ENTRIES SUPPLIED
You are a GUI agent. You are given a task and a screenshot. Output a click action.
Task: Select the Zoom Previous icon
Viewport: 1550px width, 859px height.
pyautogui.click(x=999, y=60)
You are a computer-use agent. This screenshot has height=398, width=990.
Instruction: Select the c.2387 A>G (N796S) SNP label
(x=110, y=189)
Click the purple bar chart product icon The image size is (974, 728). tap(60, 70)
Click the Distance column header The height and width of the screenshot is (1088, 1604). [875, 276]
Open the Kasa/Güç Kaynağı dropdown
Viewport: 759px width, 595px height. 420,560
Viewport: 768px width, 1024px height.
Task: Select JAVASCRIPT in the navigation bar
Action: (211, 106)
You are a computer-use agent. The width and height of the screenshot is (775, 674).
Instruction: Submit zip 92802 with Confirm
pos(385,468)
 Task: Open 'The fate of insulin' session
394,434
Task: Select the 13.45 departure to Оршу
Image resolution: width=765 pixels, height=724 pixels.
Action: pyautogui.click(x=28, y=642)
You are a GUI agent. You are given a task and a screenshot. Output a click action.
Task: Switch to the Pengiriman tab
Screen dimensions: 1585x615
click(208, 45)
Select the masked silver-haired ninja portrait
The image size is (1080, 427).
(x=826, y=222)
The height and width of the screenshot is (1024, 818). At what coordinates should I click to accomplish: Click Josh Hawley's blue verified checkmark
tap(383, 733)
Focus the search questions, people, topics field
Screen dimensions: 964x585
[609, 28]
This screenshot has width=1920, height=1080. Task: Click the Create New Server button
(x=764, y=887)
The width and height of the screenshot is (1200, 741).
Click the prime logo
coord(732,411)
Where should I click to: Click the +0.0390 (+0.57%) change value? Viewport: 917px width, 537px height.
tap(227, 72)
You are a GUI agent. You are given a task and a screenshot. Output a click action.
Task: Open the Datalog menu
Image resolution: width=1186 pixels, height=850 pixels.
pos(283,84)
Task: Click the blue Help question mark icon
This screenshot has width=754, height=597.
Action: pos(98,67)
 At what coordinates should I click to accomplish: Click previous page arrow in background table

EXERCISE DESCRIPTION
A word-for-word repetition of the listing above is required.

RESULT
You are a GUI agent. You are given a task and a screenshot. Output a click action.
Task: Select the Zoom Previous icon
Viewport: 1550px width, 859px height.
pyautogui.click(x=999, y=60)
You are a computer-use agent. This screenshot has height=398, width=990.
Instruction: Select the c.2387 A>G (N796S) SNP label
(x=110, y=189)
Click the purple bar chart product icon The image size is (974, 728). tap(60, 70)
Click the Distance column header The height and width of the screenshot is (1088, 1604). [875, 276]
Open the Kasa/Güç Kaynağı dropdown
Viewport: 759px width, 595px height. 420,560
Viewport: 768px width, 1024px height.
Task: Select JAVASCRIPT in the navigation bar
Action: (211, 106)
You are a computer-use agent. The width and height of the screenshot is (775, 674).
Instruction: Submit zip 92802 with Confirm
pos(385,468)
 Task: Open 'The fate of insulin' session
394,434
Task: Select the 13.45 departure to Оршу
Image resolution: width=765 pixels, height=724 pixels.
Action: pyautogui.click(x=28, y=642)
You are a GUI agent. You are given a task and a screenshot. Output a click action.
Task: Switch to the Pengiriman tab
Screen dimensions: 1585x615
click(208, 45)
Select the masked silver-haired ninja portrait
The image size is (1080, 427).
(x=826, y=222)
The height and width of the screenshot is (1024, 818). At what coordinates should I click to accomplish: Click Josh Hawley's blue verified checkmark
tap(383, 733)
Focus the search questions, people, topics field
Screen dimensions: 964x585
[609, 28]
This screenshot has width=1920, height=1080. Task: Click the Create New Server button
(x=764, y=887)
The width and height of the screenshot is (1200, 741).
Click the prime logo
coord(732,411)
Where should I click to: Click the +0.0390 (+0.57%) change value? Viewport: 917px width, 537px height.
tap(227, 72)
You are a GUI agent. You are given a task and a screenshot. Output a click action.
Task: Open the Datalog menu
Image resolution: width=1186 pixels, height=850 pixels.
pos(283,84)
Task: Click the blue Help question mark icon
This screenshot has width=754, height=597.
Action: pos(98,67)
 At what coordinates should I click to accomplish: Click previous page arrow in background table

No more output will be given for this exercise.